The Hackney rebellion was a rebellion against the commodity, against the world of the commodity in which worker-consumers are hierarchically subordinated to commodity standards. Like the young delinquents of all the advanced countries, but more radically because they are part of a class without a future, they take modern capitalist propaganda, its publicity of abundance, literally. They want to possess now all the objects shown and abstractly accessible, because they want to use them. In this way they are challenging their exchange-value, the commodity reality which molds them and marshals them to its own ends, and which has preselected everything. Through theft and gift they rediscover a use that immediately refutes the oppressive rationality of the commodity, revealing its relations and even its production to be arbitrary and unnecessary. The looting of Hackney was the most direct realisation of the distorted principle: “To each according to their false needs” — needs determined and produced by the economic system which the very act of looting rejects. But once the vaunted abundance is taken at face value and directly seized, instead of being eternally pursued in the rat-race of alienated labor and increasing unmet social needs, real desires begin to be expressed in festive celebration, in playful self-assertion, in the potlatch of destruction. People who destroy commodities show their human superiority over commodities. They stop submitting to the arbitrary forms that distortedly reflect their real needs. The flames of Hackney consummated the system of consumption. The theft of large refrigerators by people with no electricity, or with their electricity cut off, is the best image of the lie of affluence transformed into a truth in play. Once it is no longer bought, the commodity lies open to criticism and alteration, whatever particular form it may take. Only when it is paid for with money is it respected as an admirable fetish, as a symbol of status within the world of survival.

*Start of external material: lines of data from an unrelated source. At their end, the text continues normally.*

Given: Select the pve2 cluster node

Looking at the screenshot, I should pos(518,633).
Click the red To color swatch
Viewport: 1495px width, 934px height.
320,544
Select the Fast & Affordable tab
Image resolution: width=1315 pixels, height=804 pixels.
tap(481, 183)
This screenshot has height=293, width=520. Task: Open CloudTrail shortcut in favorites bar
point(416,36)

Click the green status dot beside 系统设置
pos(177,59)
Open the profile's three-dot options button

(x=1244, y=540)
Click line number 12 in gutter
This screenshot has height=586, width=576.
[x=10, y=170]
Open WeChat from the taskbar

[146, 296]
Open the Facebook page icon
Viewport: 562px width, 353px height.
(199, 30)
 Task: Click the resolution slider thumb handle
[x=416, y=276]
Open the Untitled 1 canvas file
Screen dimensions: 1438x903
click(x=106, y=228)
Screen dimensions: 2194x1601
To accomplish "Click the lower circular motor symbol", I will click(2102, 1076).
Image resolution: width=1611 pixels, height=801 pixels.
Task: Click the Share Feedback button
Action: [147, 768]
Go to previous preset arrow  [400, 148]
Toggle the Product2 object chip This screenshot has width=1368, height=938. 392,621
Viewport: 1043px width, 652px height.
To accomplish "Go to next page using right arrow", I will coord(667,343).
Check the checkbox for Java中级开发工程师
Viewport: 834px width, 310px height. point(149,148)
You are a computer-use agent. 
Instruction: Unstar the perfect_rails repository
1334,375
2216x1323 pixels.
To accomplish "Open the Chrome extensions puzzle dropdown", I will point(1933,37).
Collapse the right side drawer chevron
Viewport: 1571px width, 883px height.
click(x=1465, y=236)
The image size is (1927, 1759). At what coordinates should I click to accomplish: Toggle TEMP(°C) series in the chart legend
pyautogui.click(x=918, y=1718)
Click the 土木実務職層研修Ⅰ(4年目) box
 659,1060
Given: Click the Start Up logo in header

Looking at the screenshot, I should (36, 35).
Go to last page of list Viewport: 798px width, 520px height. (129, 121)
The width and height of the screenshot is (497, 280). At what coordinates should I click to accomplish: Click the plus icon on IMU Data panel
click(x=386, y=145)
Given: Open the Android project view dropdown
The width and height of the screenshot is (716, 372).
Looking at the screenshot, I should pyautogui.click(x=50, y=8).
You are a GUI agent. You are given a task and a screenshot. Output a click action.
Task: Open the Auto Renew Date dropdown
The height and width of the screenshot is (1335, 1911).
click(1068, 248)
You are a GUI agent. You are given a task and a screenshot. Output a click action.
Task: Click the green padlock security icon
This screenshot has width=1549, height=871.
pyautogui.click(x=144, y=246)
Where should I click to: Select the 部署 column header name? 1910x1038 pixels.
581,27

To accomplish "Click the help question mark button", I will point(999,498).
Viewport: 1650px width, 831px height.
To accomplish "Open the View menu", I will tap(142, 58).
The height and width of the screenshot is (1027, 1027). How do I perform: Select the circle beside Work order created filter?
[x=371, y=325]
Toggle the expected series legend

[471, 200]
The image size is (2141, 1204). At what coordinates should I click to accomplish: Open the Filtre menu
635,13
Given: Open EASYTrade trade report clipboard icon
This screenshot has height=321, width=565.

Looting is a natural response to the unnatural and inhuman society of commodity abundance. It instantly undermines the commodity as such, and it also exposes what the commodity ultimately implies: the army, the police and the other specialised detachments of the state’s monopoly of armed violence. What is a policeman? He is the active servant of the commodity, the man in complete submission to the commodity, whose job is to ensure that a given product of human labor remains a commodity, with the magical property of having to be paid for, instead of becoming a mere refrigerator or TV — a passive, inanimate object, subject to anyone who comes along to make use of it. In rejecting the humiliation of being subject to police, they are at the same time rejecting the humiliation of being subject to commodities.
A revolt against the spectacle — even if limited to a single district such as Hackney — calls everything into question because it is a human protest against a dehumanised life, a protest of real individuals against their separation from a community that could fulfil their true human and social nature and transcend the spectacle.